I’m still not sure exactly what I think of Swans & Klons. It sometimes felt like more of a parody or though experiment than a world to itself, especially the description of men. For instance, a description in a textbook is “The Barbarous Ones . . . [are] peopled by drooling, hairy Cretinous males.” At first I thought the idea of “cretinous males” was hilarious, like men just became more and more distasteful until no one wanted to have to have sex with them to reproduce. [mild spoilers] But when we are introduced to “Cretinous males,” they are men who have severe mental disabilities. The “Barbarous” society they live in don’t describe them or treat them in this way, but there is lots of ableist language and attitudes expressed in the book. Even when Salmon Jo is trying to be understanding, she says that she sees the value in these men because they help you discover more about yourself, and that’s why they’re an asset, it still seemed pretty dismissive of these people’s value in themselves. I’m not sure about their role in the “Barbarous” society, where all men have these disabilities. In some ways it did seem respectful, but I still felt a little uncomfortable–I guess because they’re still seen as a separate class, perceived as innocent, childlike, etc. I’d like to hear other people’s opinions about this aspect. [end spoilers]

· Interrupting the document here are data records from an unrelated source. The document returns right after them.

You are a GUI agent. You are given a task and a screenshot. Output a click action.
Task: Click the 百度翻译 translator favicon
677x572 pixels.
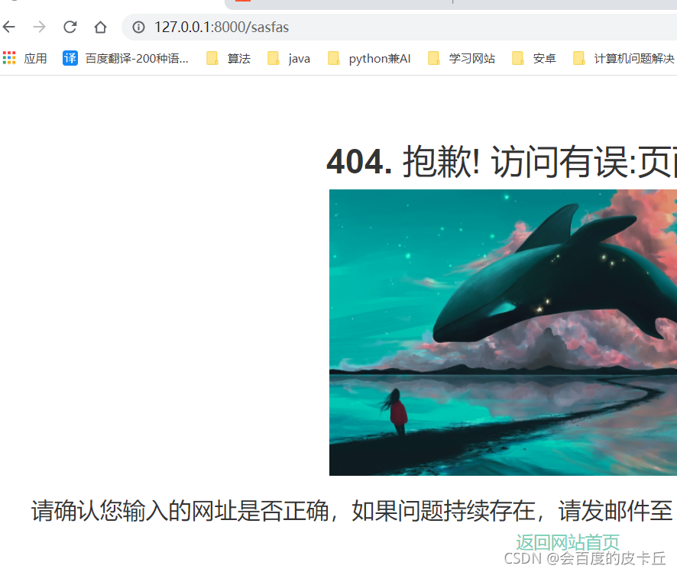click(x=70, y=58)
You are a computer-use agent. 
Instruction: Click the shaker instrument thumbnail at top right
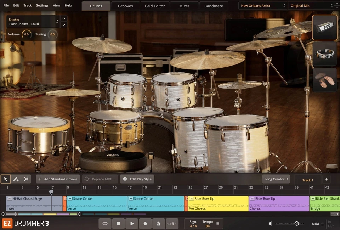point(324,28)
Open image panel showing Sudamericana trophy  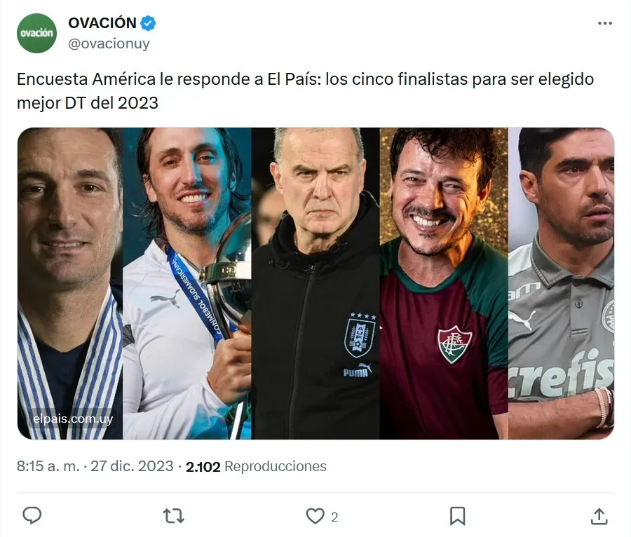point(187,284)
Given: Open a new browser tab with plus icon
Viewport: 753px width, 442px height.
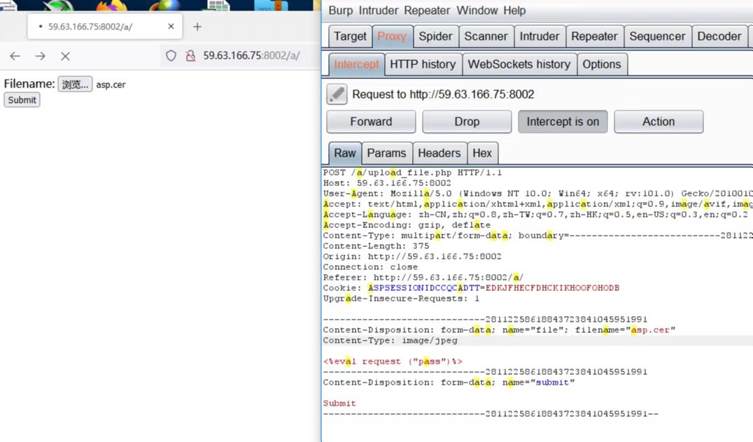Looking at the screenshot, I should [x=197, y=27].
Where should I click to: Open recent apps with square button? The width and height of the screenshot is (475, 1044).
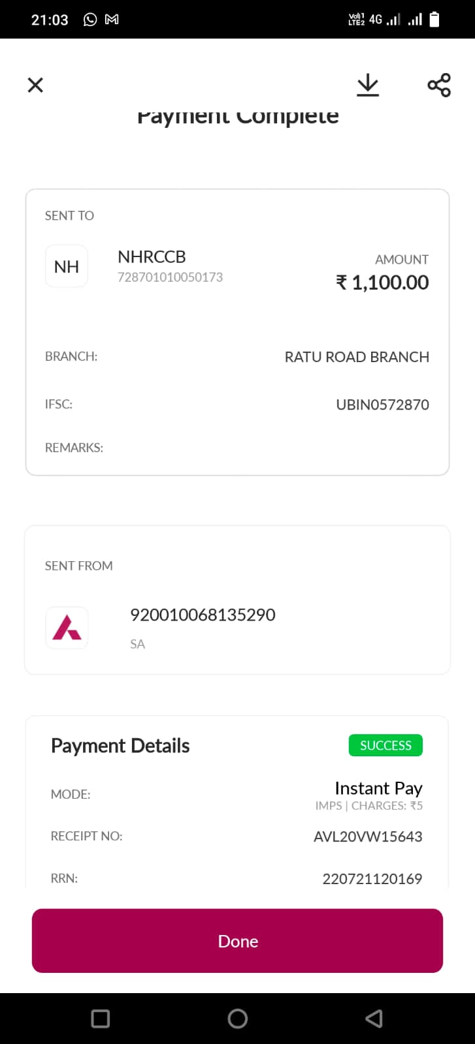tap(101, 1019)
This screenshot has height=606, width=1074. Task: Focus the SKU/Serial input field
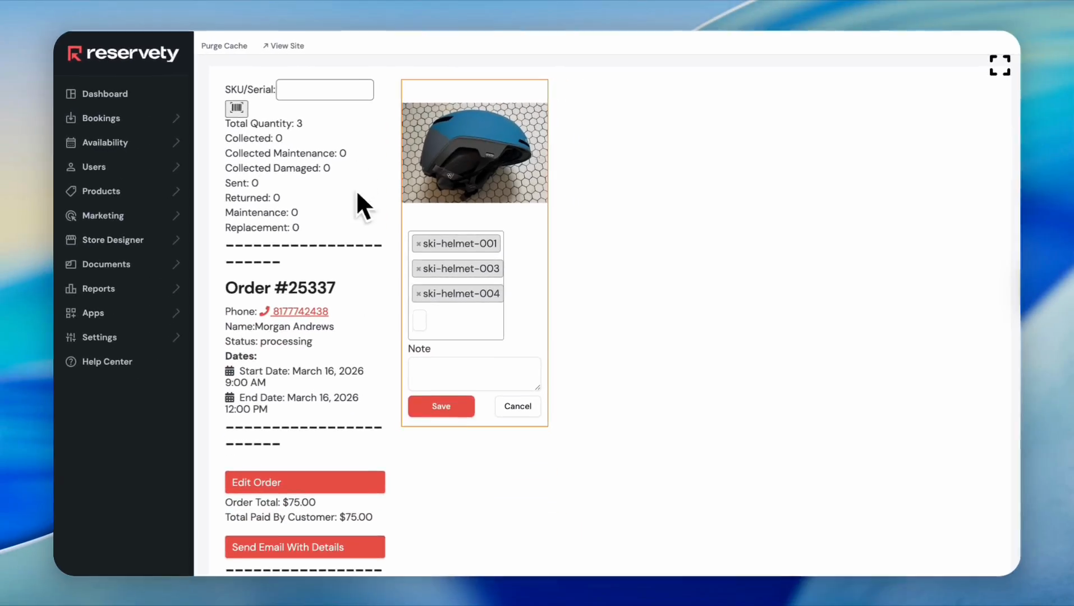[x=324, y=90]
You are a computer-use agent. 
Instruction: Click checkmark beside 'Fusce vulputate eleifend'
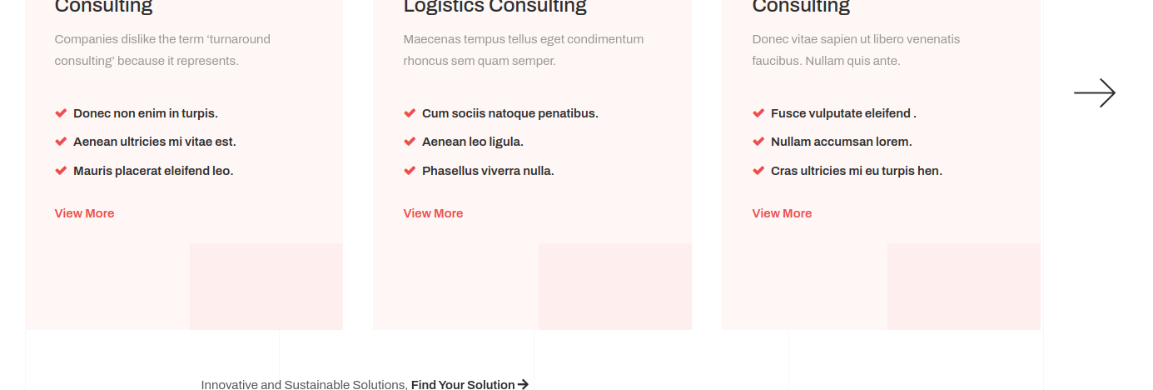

I did like that Rubric and her “schatzie” (or “girlfriend”; there is a lot of slang in Swans & Klons, which for the most part I liked, other than “cretinous males” and “barbarous ones”, which doesn’t sound realistic) struggle with their newfound disgust with the way their society is structured. They wonder whether it’s worth fighting a seemingly impossible battle, whether things are really as bad as they think, whether the “other side” is really any better, etc. Revolution is not an easy or peaceful process. Even trying to imagine or work towards it is messy and exhausting. I liked that Swans & Klons didn’t offer easy answers.
There were a lot of things to think about brought up in this book, and because it’s so short, they aren’t addressed in depth. For example, everyone in Society is cloned from one of 300 sets of DNA, meaning that many people have identical DNA. It is assumed that this will determine your personality to a large extent. Once a Panna (woman, not Klon) turns 16, she is paired up with an older person of her same Jeepie. The older Panna mentors the younger one. Jeepies usually are grouped in the same jobs. Klons have the same Jeepies, but they are second-class citizens, altered to not be human, to be less intelligent, more hardworking, etc. They do all of the manual labour and child rearing, leaving Panna to artistic and prestigious jobs. Society definitely reinforces that your genes determine your future, but it is unclear to which extent the book as a whole agrees with that assessment. I do feel like Swans & Klons has a whole world imagined, but we do just see glimpses of some part of it.
[vague spoilers about ending, highlight to read] At first I really thought we were going to get a 1984-esque ending, which actually would have been pretty cool. Some part of the end might seem a little too neat for some people, but I was surprised. And at the very end, I liked the none-of-the-above, open-ended conclusion. It left some questions, and there is definitely a whole other story ahead of them (not one that’s going to be, or necessarily needs to be, written, but still), but I found it to be satisfying, especially considering how ambitious it is to fit a story about a whole dystopian society into such a slim book. [end spoilers]
Despite some reservations, I did enjoy this book, and I would recommend it with those caveats. I would love to hear other people’s opinions on this one! It is nice to have a lesbian teen dystopia, that’s for sure. Hopefully there are more on the way!